Load the specific products we want to train the CNN model to recognize.

In [None]:
import pandas as pd
import re

# Load CNN training codes
cnn_df = pd.read_csv('data/raw/CNN_Model_Train_Data.csv')

print(f"Total training products: {len(cnn_df)}")
print("\nStock codes to train on:")
print(cnn_df)

## Clean Stock Codes

Apply same cleaning logic as main dataset to ensure consistency.

In [None]:
def clean_stockcode(code):
    """Remove non-alphanumeric characters from stock code"""
    if pd.isna(code):
        return code
    return re.sub(r'[^A-Za-z0-9]', '', str(code))

# Before cleaning
print("Before cleaning:")
print(cnn_df['StockCode'].values)

# Clean
cnn_df['StockCode'] = cnn_df['StockCode'].apply(clean_stockcode)

# After cleaning
print("\nAfter cleaning:")
print(cnn_df['StockCode'].values)

# Remove any empty values
cnn_df = cnn_df[cnn_df['StockCode'] != '']

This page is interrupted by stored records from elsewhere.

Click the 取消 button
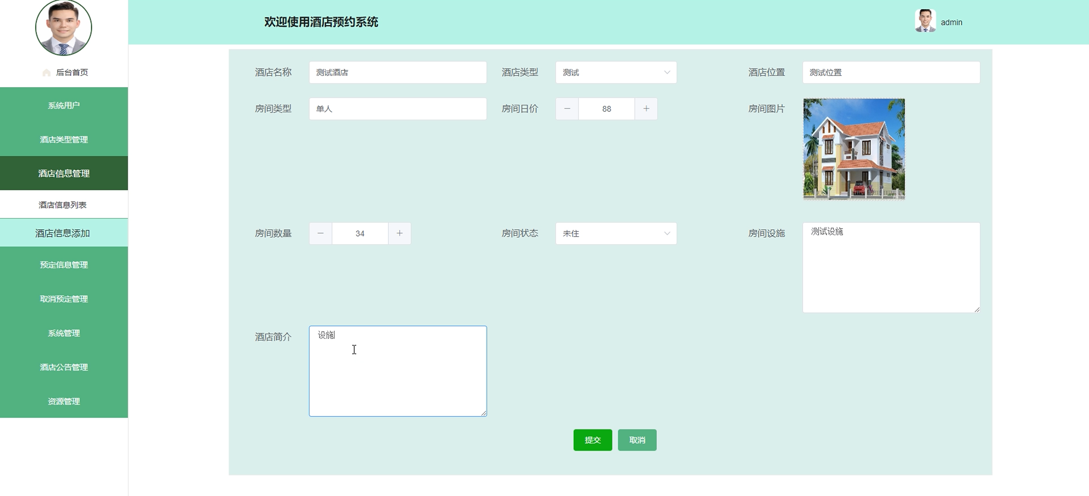[x=637, y=440]
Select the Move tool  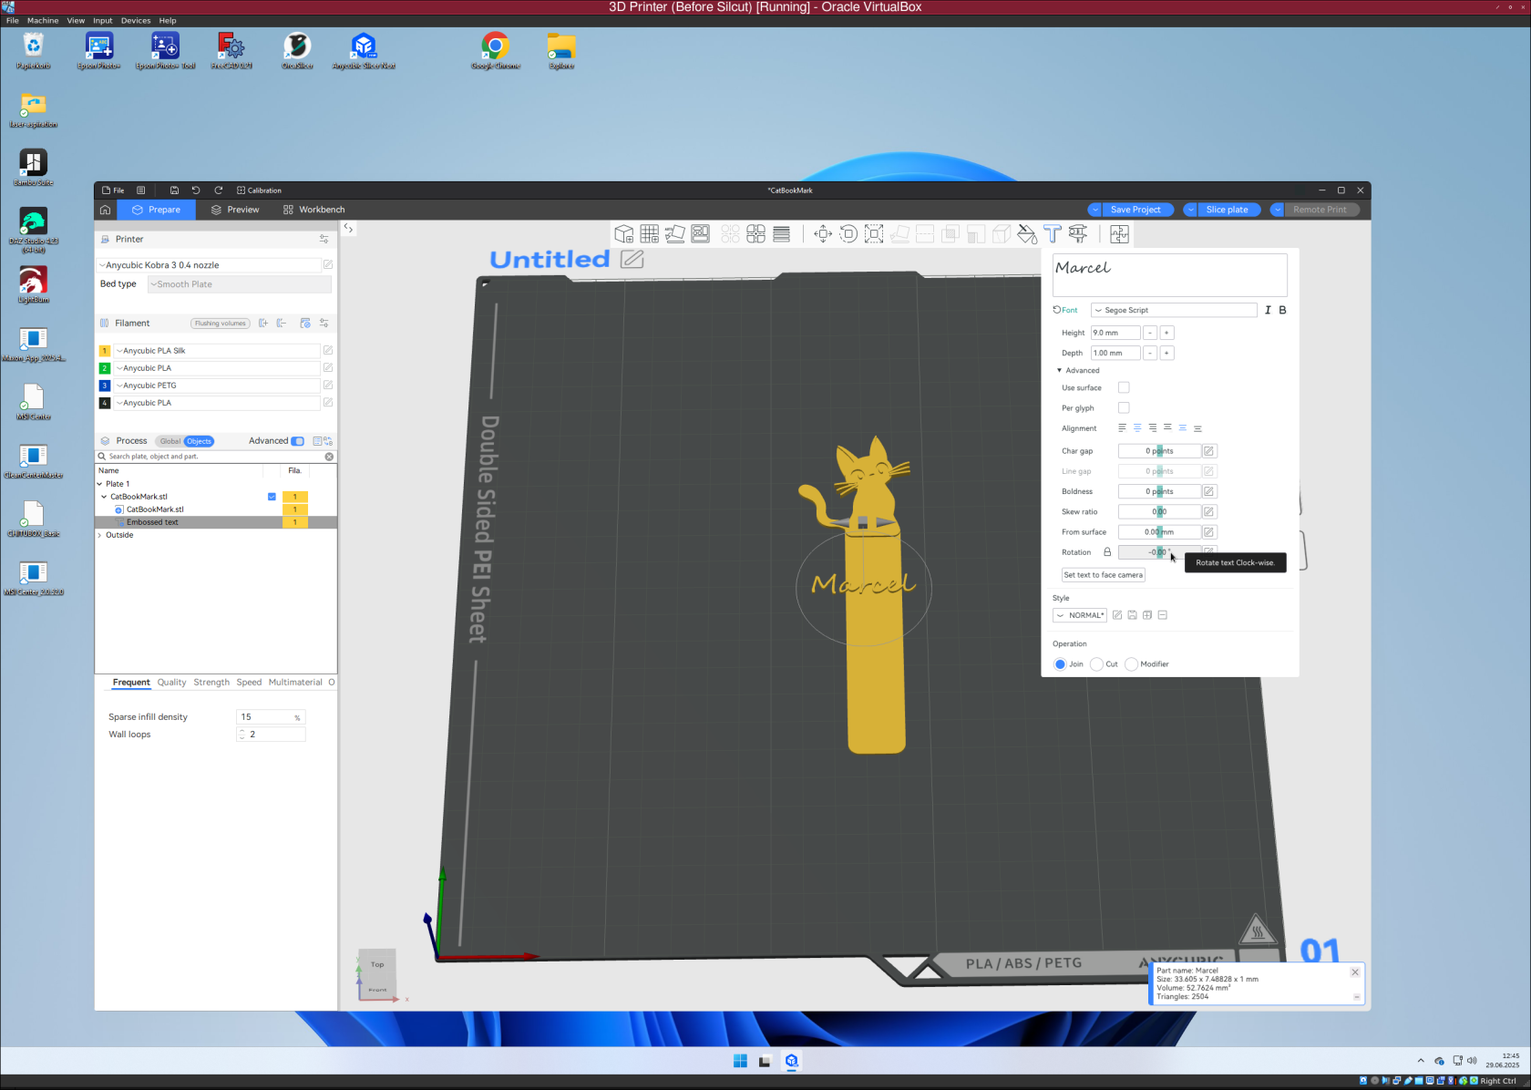tap(822, 233)
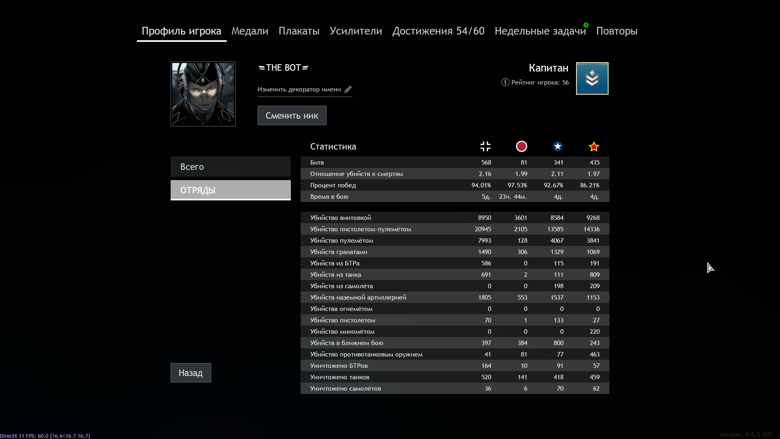780x439 pixels.
Task: Click the green notification dot on Weekly tasks
Action: pos(586,25)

print(f"\nFinal count: {len(cnn_df)} clean codes")

## Save Cleaned Codes

Save to processed directory for use by scraper.

In [None]:
import os

# Create output directory
os.makedirs('data/processed', exist_ok=True)

# Save
output_path = 'data/processed/cnn_train_codes_clean.csv'
cnn_df.to_csv(output_path, index=False)

print(f"Saved to: {output_path}")
print(f"Ready for image scraping!")

## Next Steps

1. ✅ Clean codes prepared
2. ➡️ Run scraper to download product images
3. ➡️ Train CNN model on scraped images

**Expected**: ~50 images per product category for training